サービスは二つあり、一つは現代ポートフォリオ理論(モダン・ポートフォリオ・セオリー、以下MPT)を元にポートフォリオ提案をするものだ。
こう書くとなんかすごい事をやっているなんて思う人もいるかのしれないが、MPTはモダンと名前が付いているがもう70年も前の古典的な理論で何も新しいところはない。
MPTとその中心的のCAPM(資本資産価格モデル)のもっとも簡単な意味は、複数の個別銘柄の期待リスクとリターンの組合せの中で、最も効率的な組み合わせは市場ポートフォリオ=株式指数になることだ。
だから、MPTをどういじくってもここから出てくる結論は市場ポートフォリオに近づける組合せになってしまう。
個人投資家が自分の好みの銘柄を選ぶと、あとは自動的に組合せを提示し、市場ポートフォリオに近い(効率的な)ポートフォリオが提示され、それを買ってもらおうという話だ。
これにより個人投資家は1銘柄を買いたいのに効率ポートフォリオとして多くの銘柄を買わされることになる。

もう一つのサービスはAIのディープラーニング機能を使った個別銘柄の株価予測スコアを顧客に示すというものだ。
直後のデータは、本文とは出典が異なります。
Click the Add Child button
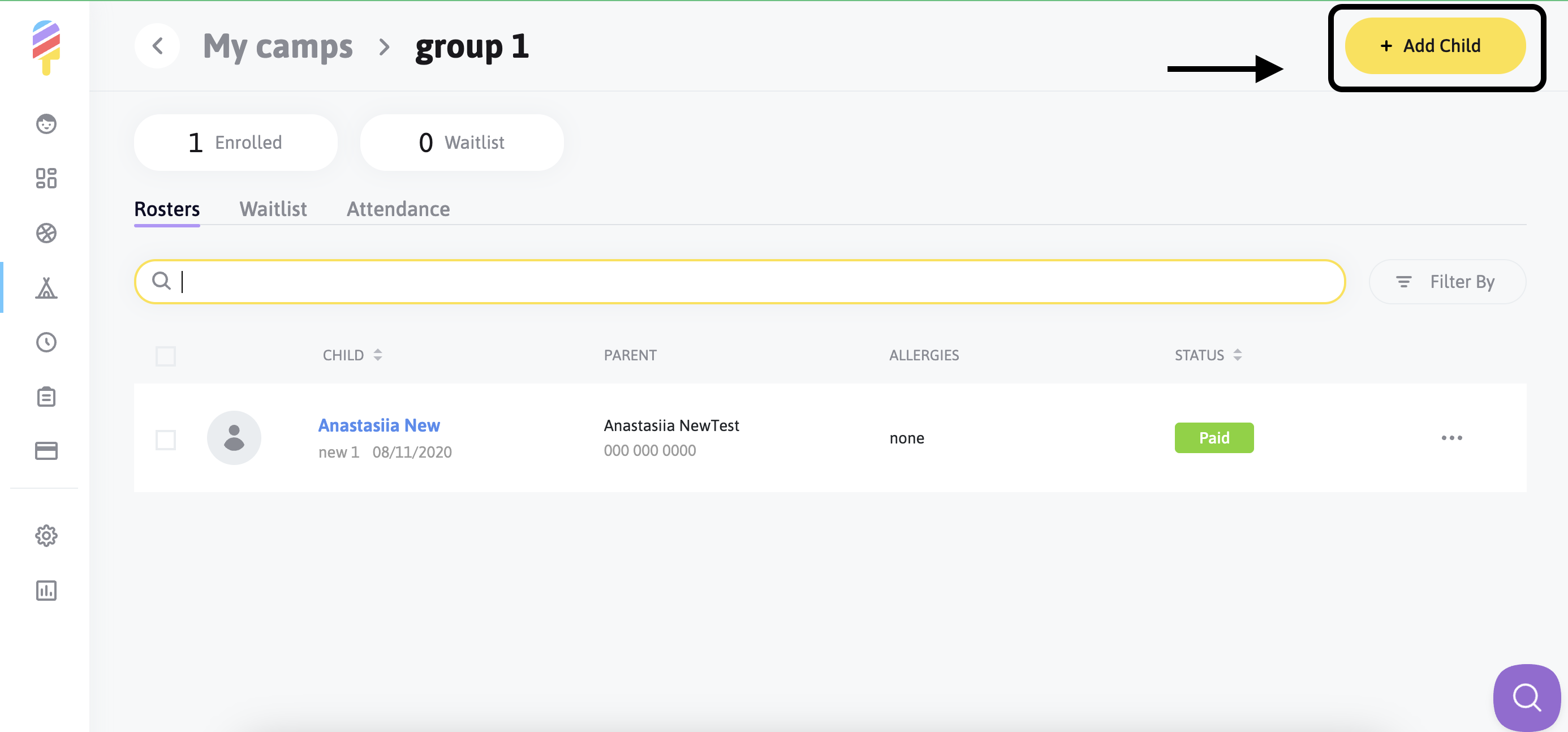The height and width of the screenshot is (732, 1568). pyautogui.click(x=1435, y=46)
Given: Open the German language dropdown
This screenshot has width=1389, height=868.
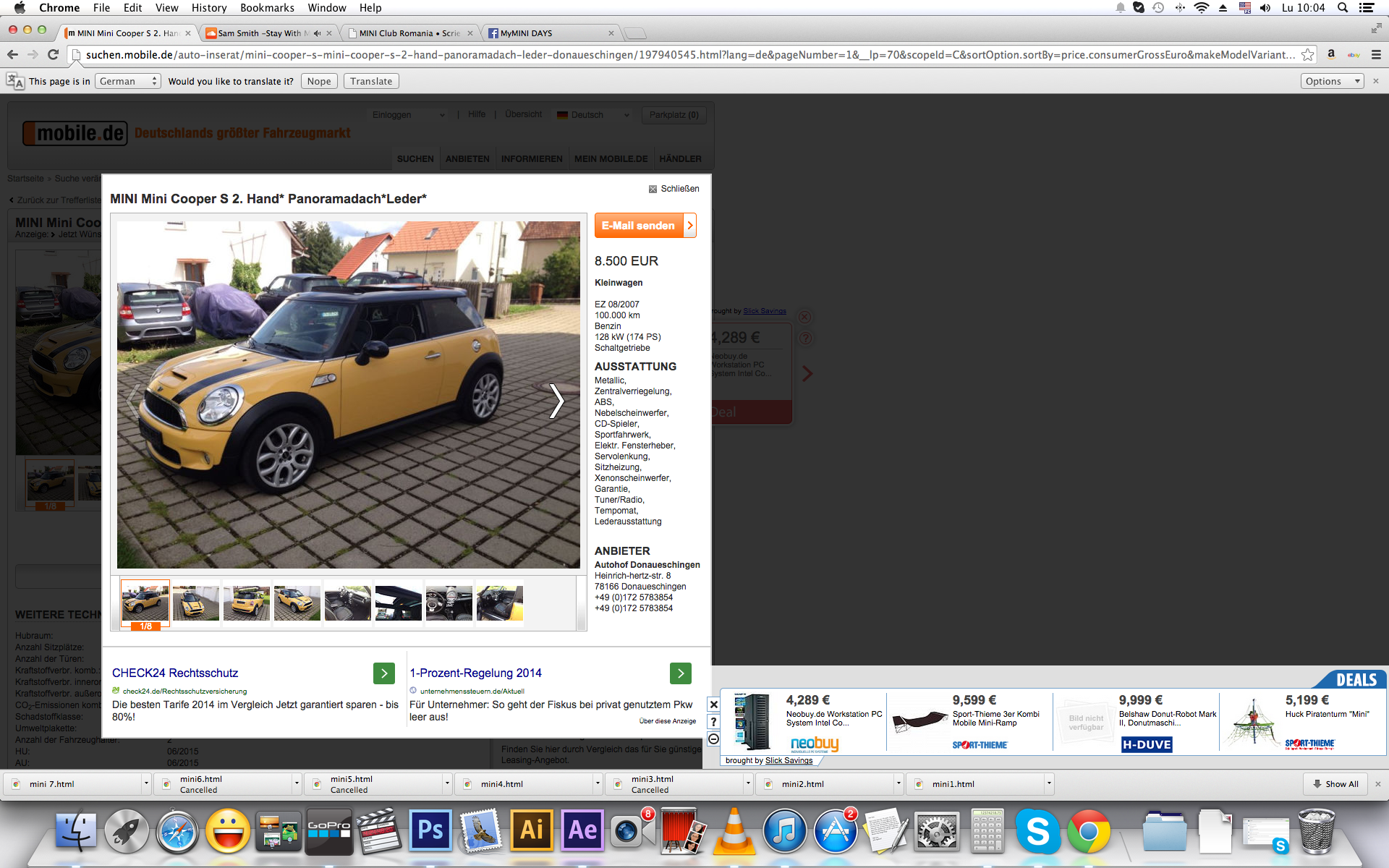Looking at the screenshot, I should [128, 81].
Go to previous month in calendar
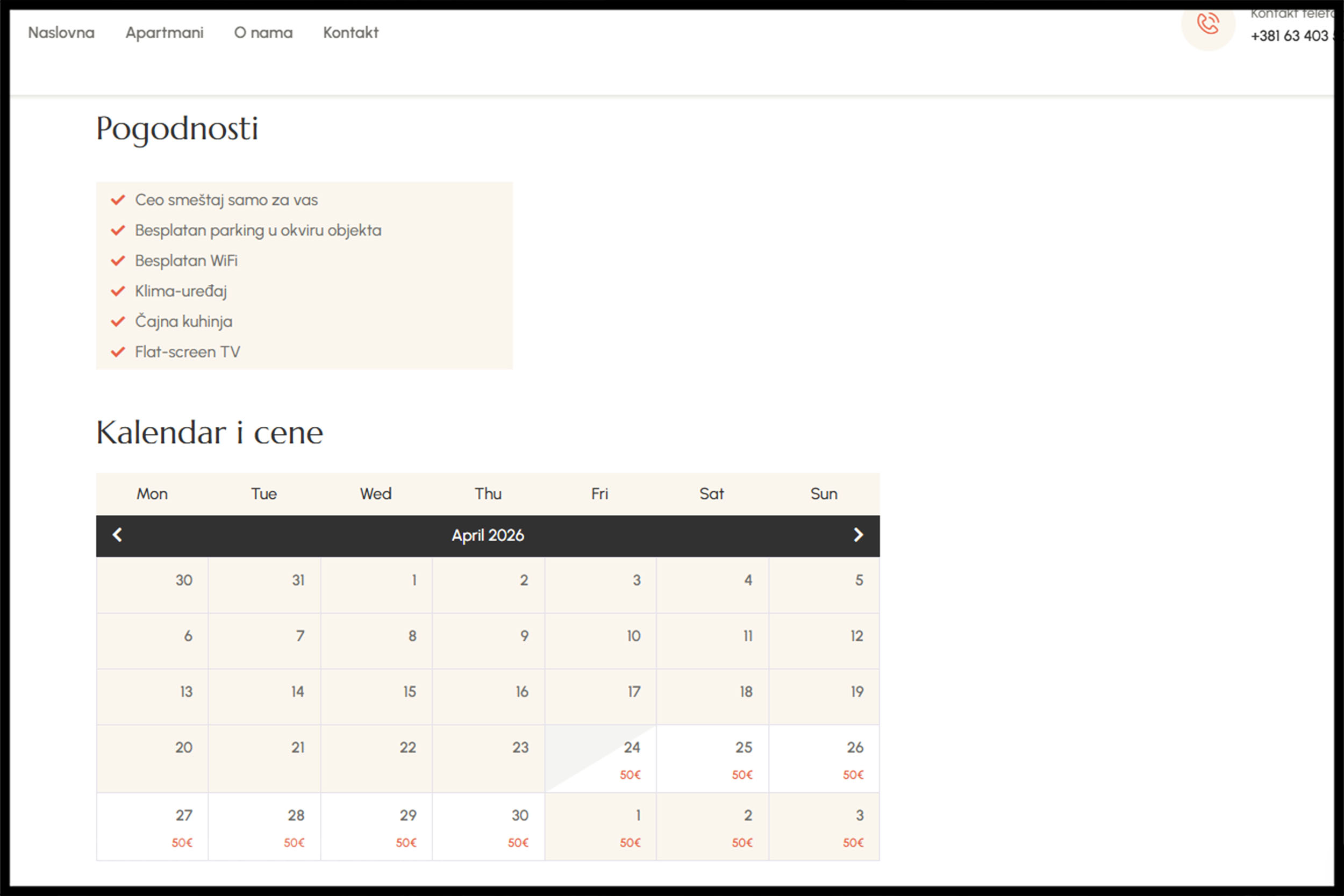 point(117,535)
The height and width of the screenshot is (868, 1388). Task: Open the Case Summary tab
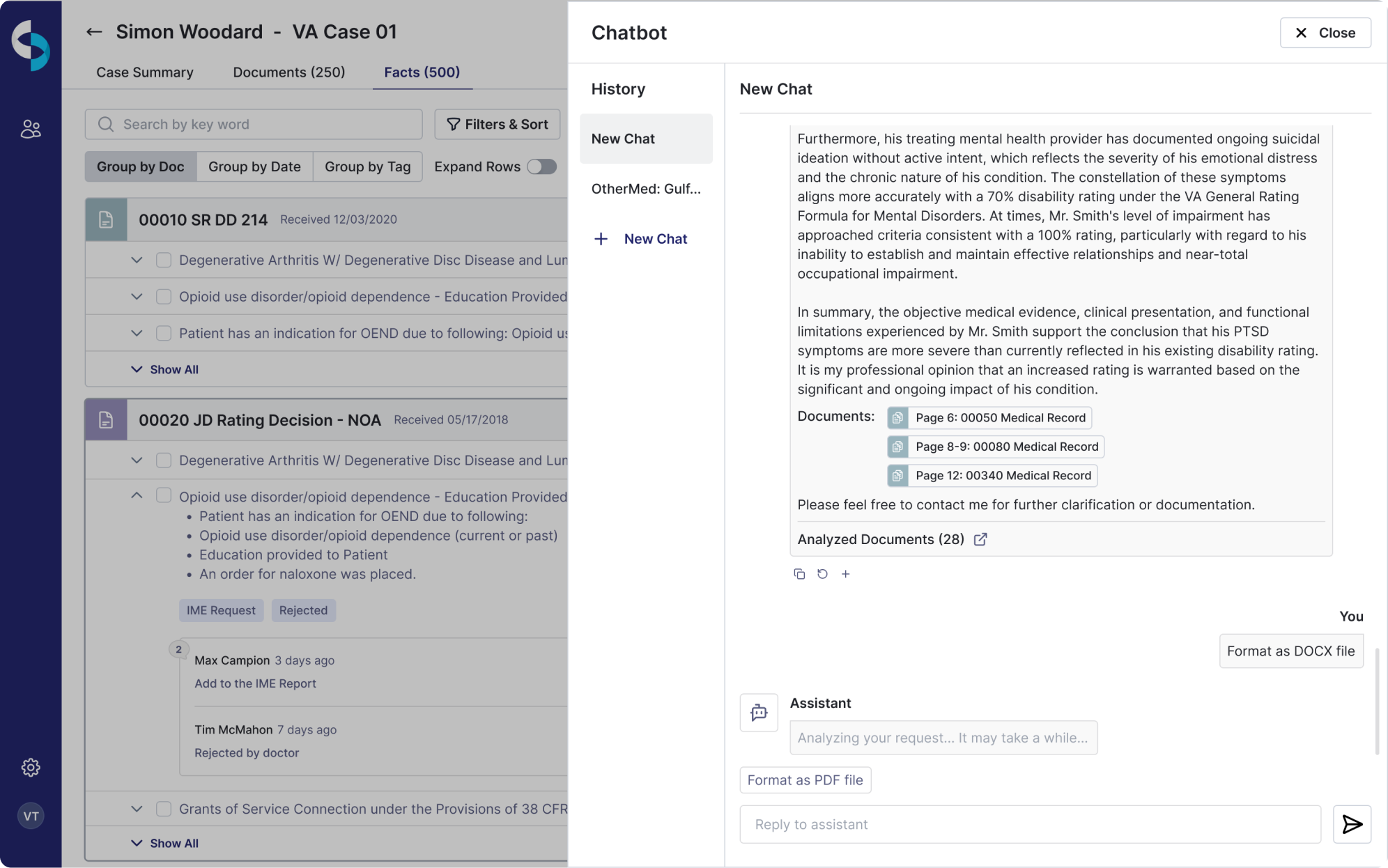[x=144, y=72]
これは決算データ(売上、利益など)と株価データ(株価、出来高)を元にディープラーニングで1か月先の株価を予測し、スコア化するという。
スコアの高い銘柄を中心に組み合わせれば儲かるというわけだが、問題は決算データは過去の数字で過去の数字をいくらいじっても予測はできないし、株価データをうまく使うということは罫線読みをAIにやらせる程度の話になる。
もちろん、AIによる罫線読みが成功する場合もあるだろうし、失敗する場合もあるだろう。
でも、もっとも良いのは証券会社で、スコアが仮に全く当たらなくても、すべてをAIのせいにできることだ。
SMBC日興のセールスは顧客に大損させても、「自分のせいではない、AIのせいだ」と開き直ることができる。

証券会社には至れり尽くせりのAIで、ポートフォリオと称して不要な銘柄まで売買させ手数料は増やせるし、顧客に大損させても開き直ることができる。
SMBC日興、恐るべし・・・AIと名付けながら、うまく儲ける方法を考えたものだ。